* TEXT PROVIDED:
━━━━━━━━━━━━━━━━━━━━━━━━━━━━━━

So Dan, what is the Spartan race?
“The Spartan race is the fastest growing obstacle race series in the world and what we do is provide an opportunity for people to come and have an amazing experience. By running, climbing, splashing through mud, jumping fire, plunging into ice pits and tackling a 9 foot wall, you can mimic the many obstacles we experience in life and by putting him in front of us in a race situation, it gives the confidence to conquer whatever life throws our way.”
Who do you think should do a Spartan race?
“Everyone! I speak to so many people who say that it sounds terrifying, or I’m petrified but when they come and experience it, they say oh my word, it’s not easy but it’s one of the best experiences I’ve ever had. It opens up a whole new concept of lifestyle and workouts that is more than just a hobby or a habit or a diet, it’s a whole package of this is how I want to live my life in being surrounded by lots of positive people with great morals and values and it’s not just about chin-ups or strength but about improving myself whole bodily inside and out.”
What would you say makes Spartan Race stand out from all the other obstacle races?
“Community! The community spirit and family spirit are immense. The main feeling that you get when you’re in a Spartan race is it’s so much more different and fulfilling an experience and I’m saying that as a racer and in the position as Spartan Race’s UK Director. I’ve been on a tour of the world looking at the best bits of all the Spartan races in Europe, Australia, Canada and America and I’m bringing those best bits back to UK concentrating very much on the community spirit that I have seen in these countries where if you need a help, you can simply ask for it and everyone is willing you to get to the finish line.”
What is the Spartan race UK’s goals and aims?
“To provide a family experience. The family experience being all the way from the junior event to the grandparents or friends looking after the children whilst they’re parents are running. The races are going to be splendid. We’ve spent a lot of time and personally a lot of money, on improving the quality of the obstacles and the festival experience. We’ve got huge sponsors on board and they are excited about their venture in this new arena for them so we aim to provide everyone with a stand-out day. We are coming out of an economy that has been really tough on everyone and I fully understand more than anyone that we’re up against 2020 cricket and football matches or the PlayStation and such an experience has got to be a special one for the family or the individuals will be thinking, am I getting a return from my investment? I believe they are with Spartan race.”
So I’m planning to do all three races, the sprint, super and beast within one year and therefore eligible for the trifecta medal. What advice would you give me, a Spartan novice?
“I think it’s a brilliant achievement, I’m actually going from my first trifecta medal this year having done a few sprint and super Spartan races around the world and although it was really tough, I thoroughly enjoyed it. I always had it at the back of my mind that no mater how tough it is, I am going to finish this! It’s about taking the letter T off of the word can’t as you can achieve whatever you want to achieve. Sir Edmund Hillary said climbing Everest was about putting one foot in front of the other, so we can achieve whatever we want to as long as we take it one step at a time.”

━━━━━━━━━━━━━━━━━━━━━━━━━━━━━━

* DATA EXTRACT:
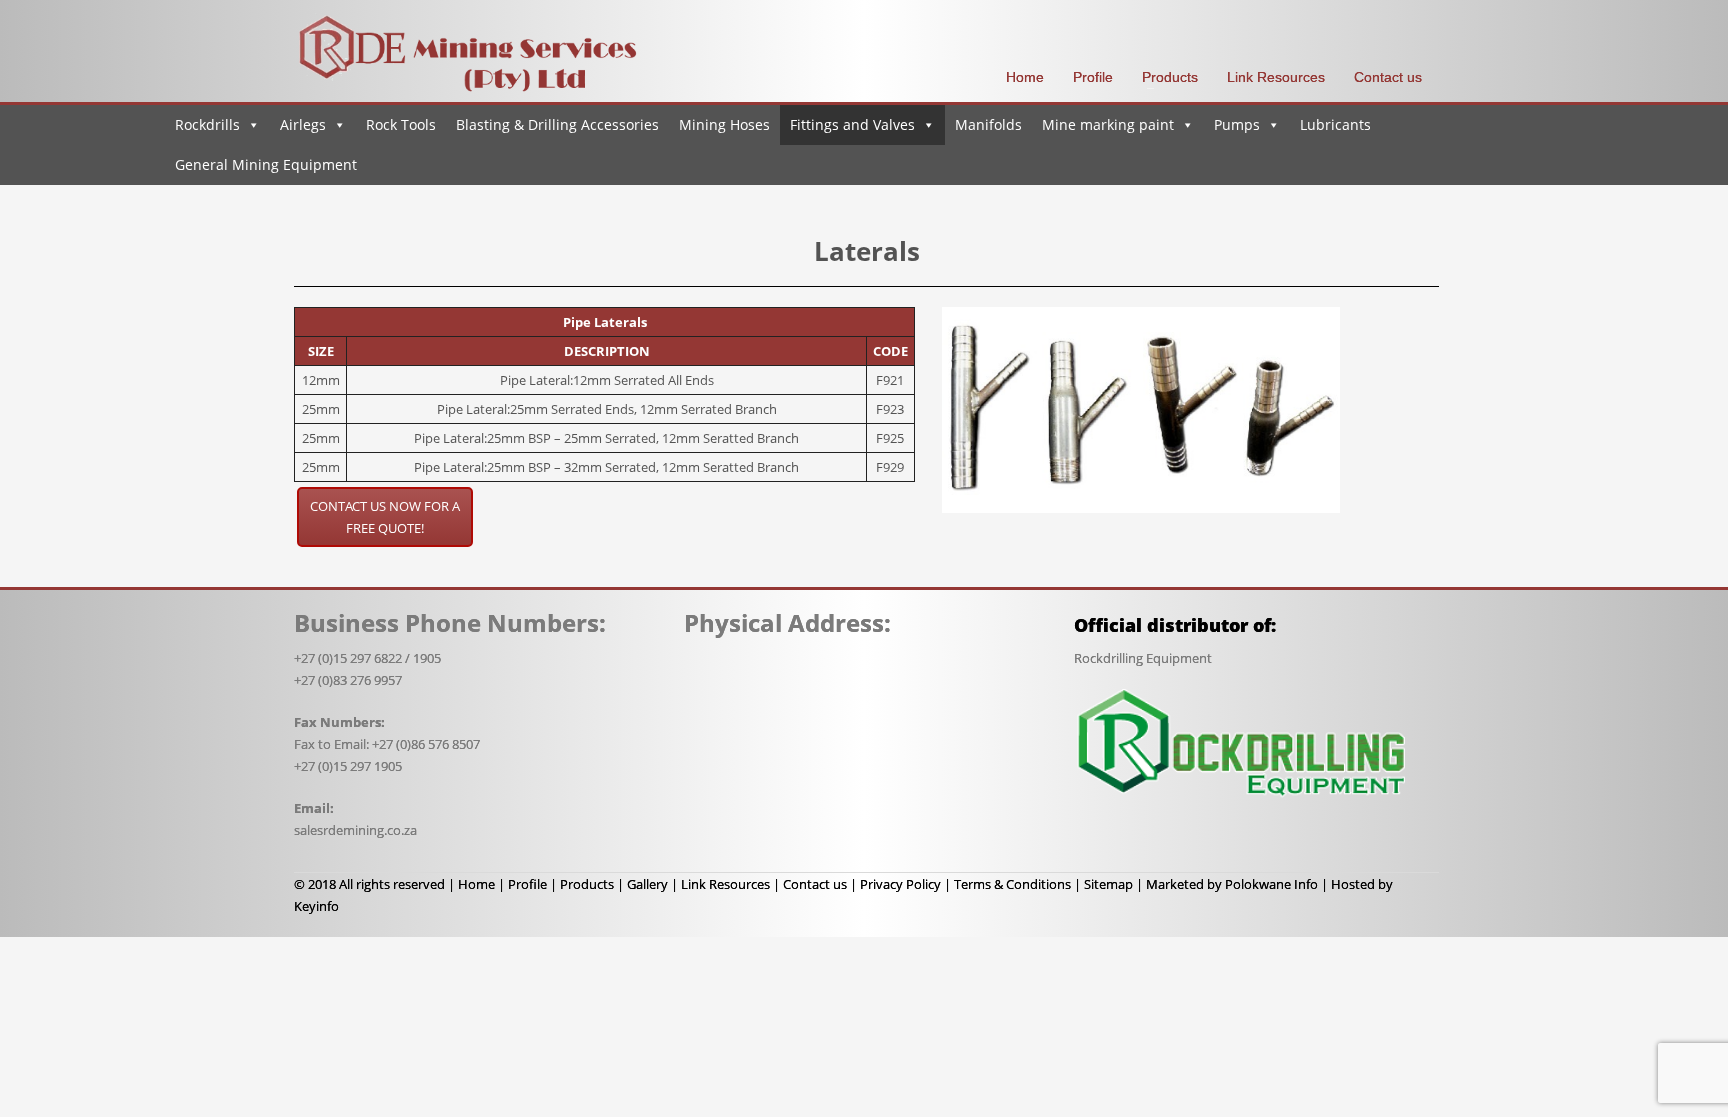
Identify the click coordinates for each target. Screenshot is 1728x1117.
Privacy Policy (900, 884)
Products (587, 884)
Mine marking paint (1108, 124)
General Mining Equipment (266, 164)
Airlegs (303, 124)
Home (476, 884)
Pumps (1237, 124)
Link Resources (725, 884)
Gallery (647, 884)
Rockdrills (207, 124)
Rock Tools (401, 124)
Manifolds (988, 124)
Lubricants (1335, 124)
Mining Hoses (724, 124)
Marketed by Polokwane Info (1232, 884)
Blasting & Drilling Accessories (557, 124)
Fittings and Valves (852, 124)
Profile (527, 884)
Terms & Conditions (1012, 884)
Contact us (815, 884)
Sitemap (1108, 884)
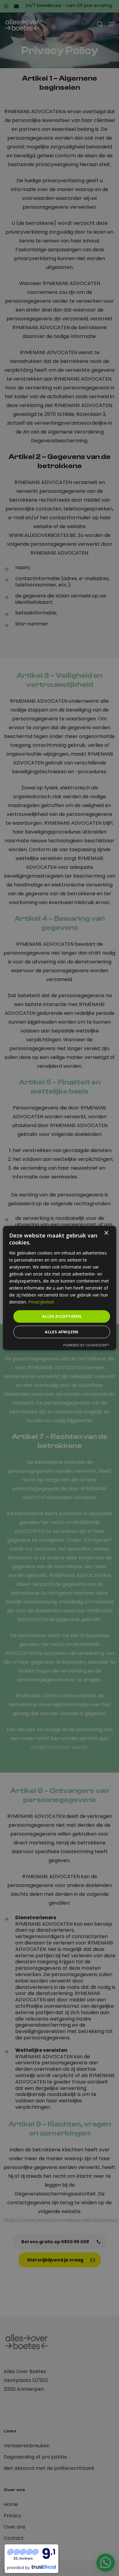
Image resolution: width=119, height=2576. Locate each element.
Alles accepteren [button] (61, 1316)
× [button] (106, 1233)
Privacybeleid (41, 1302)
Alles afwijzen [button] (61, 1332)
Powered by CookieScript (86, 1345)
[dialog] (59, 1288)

━━━━━━━━━━━━━━━━━━━━━━━━━━━━━━

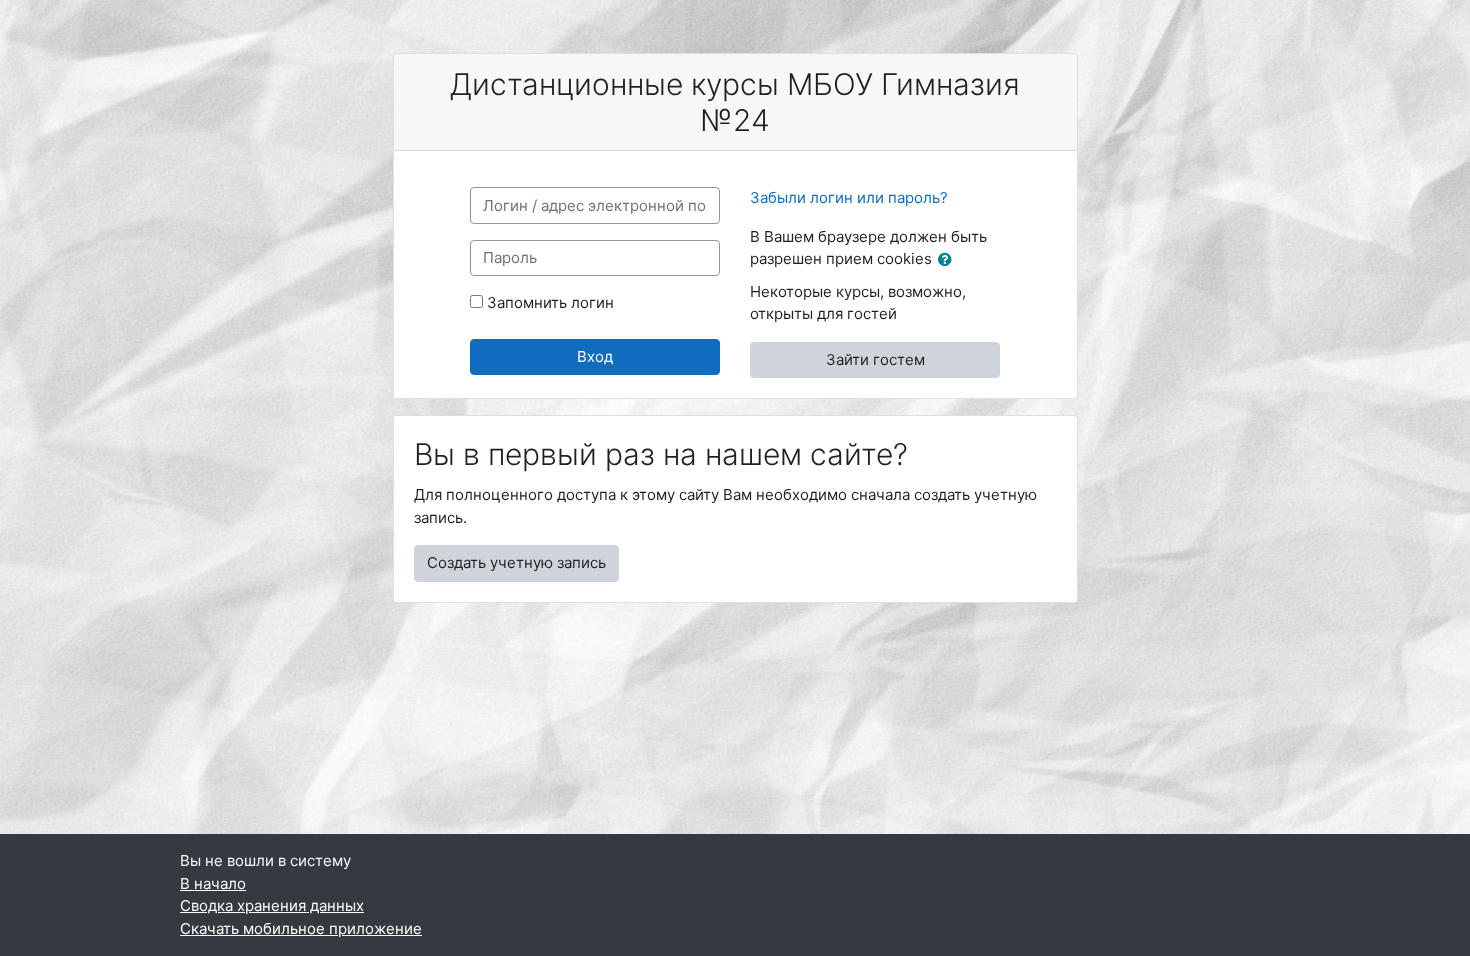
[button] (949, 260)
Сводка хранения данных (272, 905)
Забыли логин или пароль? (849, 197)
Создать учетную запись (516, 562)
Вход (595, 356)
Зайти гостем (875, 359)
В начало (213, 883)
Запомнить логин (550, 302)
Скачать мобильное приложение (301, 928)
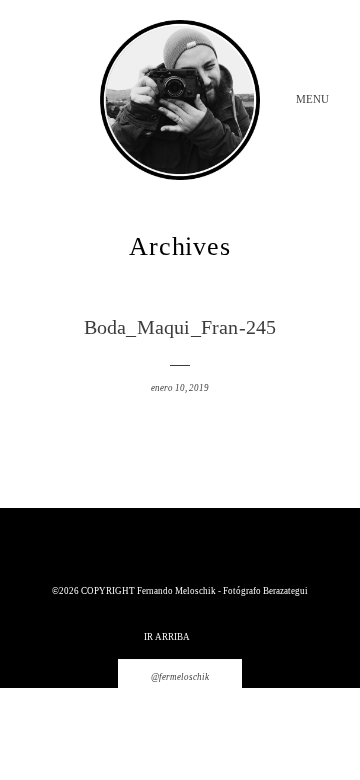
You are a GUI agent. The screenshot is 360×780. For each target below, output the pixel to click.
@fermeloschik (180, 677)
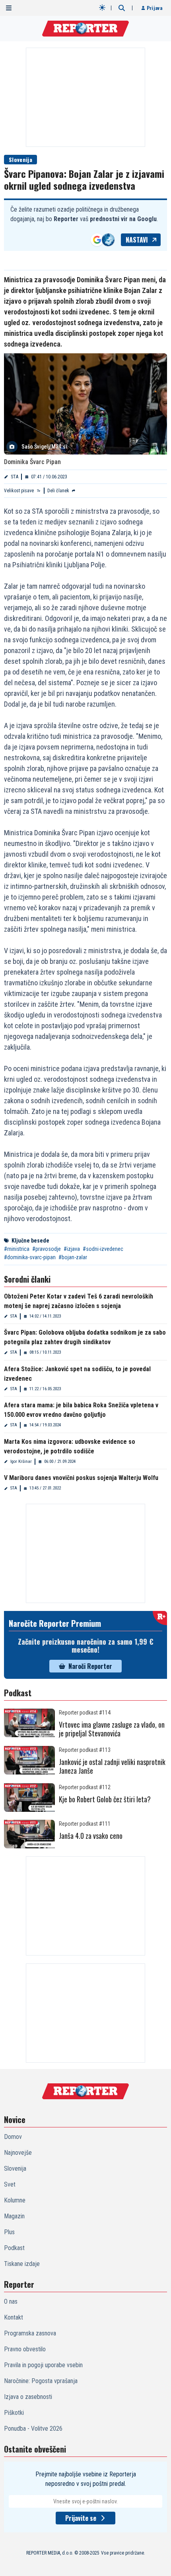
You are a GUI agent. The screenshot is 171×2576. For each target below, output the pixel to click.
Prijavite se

━━━━━━━━━━━━━━━━━━━━━━━━━━━━━━

* DESCRIPTION OF THE TASK: In the Spartan race interview, reproduce the passage from "So I’m planning" up to and including "a Spartan novice?".

* THE COMPLETED TASK:
So I’m planning to do all three races, the sprint, super and beast within one year and therefore eligible for the trifecta medal. What advice would you give me, a Spartan novice?